Every time I find cattle on public in mule deer county I refuse to hunt it, the mule deer imo do not tolerate them nearly as good as whitetails and the numbers are drastically lower compared to when the cows ain’t there.
You'd be hard-pressed to find any mule deer zone in Nevada that doesn't have cattle run on it at different times of the year. They're only a problem in some places in damaging water embankments, turning them into mudholes. The biggest problem out here is actually feral horses people in other states romanticize as "wild mustangs". They devastate mule deer habitat, and magically multiply every time there's an economic downturn, and people can't afford their hay.
Given that, I would rather that there was no cattle grazing on marginal public land. I’d like to see that marginal public land used as public recreation land for hiking, fishing, hunting, etc.
Please keep in mind that in talking Nevada, Utah, and a couple of other Great Basin states especially, you're literally looking at north of 80% of the land being "public", government-controlled, government owned land.

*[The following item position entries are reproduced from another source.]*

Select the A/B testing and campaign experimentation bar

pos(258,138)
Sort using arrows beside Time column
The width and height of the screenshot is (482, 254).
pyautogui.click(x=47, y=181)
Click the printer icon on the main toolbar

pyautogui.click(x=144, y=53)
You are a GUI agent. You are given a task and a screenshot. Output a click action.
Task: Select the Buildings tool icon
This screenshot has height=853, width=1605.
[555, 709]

I don't think it's in the long-term interest of our national character, economy, or culture of being a free-market, rule-of-law democratic republic to lock up entire states as parks. Conservation is not about keeping things untouched by humanity - it's about managing and stewarding national resources for ourselves and future generations.
The more we sequester "public" lands into national-park status, to be untouched by human hands, the worse off our liberties will be in just about every way - it's just one angle that's already being hit hard as part of a larger effort to those ends. This is very much why anything related to the Agenda 2030 efforts is trying to do just that.

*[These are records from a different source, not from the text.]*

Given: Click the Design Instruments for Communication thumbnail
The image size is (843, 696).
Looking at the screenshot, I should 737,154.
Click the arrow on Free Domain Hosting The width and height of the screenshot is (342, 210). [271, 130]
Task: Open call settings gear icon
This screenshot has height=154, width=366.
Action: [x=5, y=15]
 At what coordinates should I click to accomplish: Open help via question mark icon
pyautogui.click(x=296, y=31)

A large expanse of open range bison is still a nice fantasy…
I'm glad you're noting that aspect of this. And, I agree. Some of the bigger Rez governments in the West are doing experiments with it, to varying degrees of success - mainly in places that are vast and were never developed for ag or anything else, with little to no private land ownership or industry. Just Rez communism, in the literal, pre-Marx tribal nature of communal ownership.
I hope you can also consider what I wrote above, especially in terms of Great Basin realities, not just the broader West. Ranchers out here make a living just fine if they're left alone - in some of the most worthless and indescribably remote land in the US, where mining is the only other viable public-resource use.
It's difficult to explain just how remote most of the Great Basin's cattle ranches are - we're talking an hour or two from already desolate, remote paved roads in many cases, just to get to the main ranch house, and multiple hours of lava-scree two-track to get out to different grazing areas. The economics aren't as good as wetter, grassier, friendlier terrain, but our ranchers can make a living if left alone. We're not talking Yellowstone ranching here - think hardscrabble desert life, with most of the homes being mobile homes, 90yo cinderblock structures, or in a few places with water and bottomland for growing alfalfa, a two or three bedroom stick-built home from the 1920s. But, they're also producing some of the best free-range, grass-fed, non-feedlot cattle in the US.